### WHAT YOU ARE ASKED TO DO
Only the records, repeated exactly, should make up the response.

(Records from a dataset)

------------------------------------------------------------------------

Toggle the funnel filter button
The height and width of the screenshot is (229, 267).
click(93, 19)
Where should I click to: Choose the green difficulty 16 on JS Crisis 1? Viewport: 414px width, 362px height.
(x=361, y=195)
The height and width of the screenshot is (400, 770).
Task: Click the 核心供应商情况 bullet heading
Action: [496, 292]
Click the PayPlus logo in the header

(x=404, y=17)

------------------------------------------------------------------------

### WRITTEN SOLUTION
Toggle the funnel filter button
The height and width of the screenshot is (229, 267).
click(93, 19)
Where should I click to: Choose the green difficulty 16 on JS Crisis 1? Viewport: 414px width, 362px height.
(x=361, y=195)
The height and width of the screenshot is (400, 770).
Task: Click the 核心供应商情况 bullet heading
Action: [496, 292]
Click the PayPlus logo in the header

(x=404, y=17)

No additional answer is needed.